Some 1,200 establishments were thus inspected. Many were successfully shut. As incriminating evidence of corruption and vice explicitly included racial intermingling, a “de facto color line” was enforced. Marshall’s Hotel on West 53rd Street was among the most popular nightspots in town, “a vibrant black and tan that was the epicenter of New York’s black bourgeois life”; the clientele included James Weldon Johnson, James Reese Europe, Paul Laurence Dunbar and W.E.B. Du Bois. Investigators reported how white women met their “colored lovers” there. Marshall capitulated, newly separating his patrons by color—a Jim Crow sea change. The tide of social activism, Mr. Cockrell writes, changed the city’s “approach to morality.” Concurrently, its music changed. Ragtime made way for jazz, purveyed by an army of displaced black and white musicians who had lost access to a secure demimonde economy. “Music as a public, big-space, segregated experience” resulted.

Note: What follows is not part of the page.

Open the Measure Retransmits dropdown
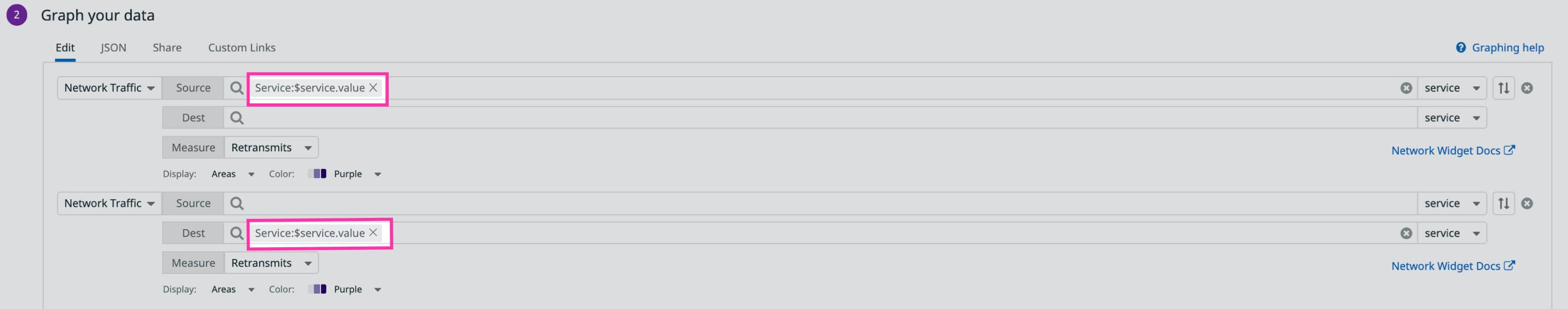 pyautogui.click(x=271, y=147)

A memorable epilogue to “Demons of Disorder” reveals how Mr. Cockrell came to chronicle all this in two linked books. He grew up in rural Kentucky, where—stereotypes notwithstanding—he acquired black friends and a notion of racial equality enforced by his parents. Later, in the north, he encountered less comfortable racial attitudes among whites more entitled than he had been. In his 20s, he taught in Africa before joining the music faculty of Middlebury College. His personal odyssey turned him into a populist on the left—in today’s America, an honorable endangered species. Mr. Cockrell’s identification with his interracial childhood peers fires his scholarship to this day. “Everybody’s Doin’ It” is a book to read and ponder.

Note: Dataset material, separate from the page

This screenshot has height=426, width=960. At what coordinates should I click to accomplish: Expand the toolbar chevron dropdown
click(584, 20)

MORE ABOUT “EVERYBODY’S DOIN’ IT” (NOT FROM MY “WALL STREET JOURNAL” REVIEW):
Everybody’s Doin’ It documents three findings. The first is about the musical legacy of blackface minstrelsy. The second is about racial intermingling in New York City at the turn of the twentieth century. The third is about the culture of brothels. All three challenge conventional wisdom.
Cockrell writes: “Prostitution was a large, highly developed urban industry throughout the United States from the Jacksonian Era up to World War I.” What he means by “large” is that as of 1858 commercialized sex was New York City’s second largest industry, right after textiles, with one prostitute for every fifty-two males. The numbers went up after that.
The topic is complex. For some women, prostitution was their last best hope. It was, Cockrell generalizes, seldom “unalloyed exploitation” or “a way for women to be empowered.” And the world of brothels was about other things as well. It is in these other things – bristling with social and creative energies – that Cockrell surprisingly discovers a defining American milieu.
Remarkably, he has documented that in Manhattan musicians charged with keeping customers dancing comprised something like thirty per cent of the total male musician population. The police reports he has exhaustively culled further disclose the kind of American dancing that this American music impelled.
To call it “erotic,” in shorthand, would be both accurate and evasively incomplete.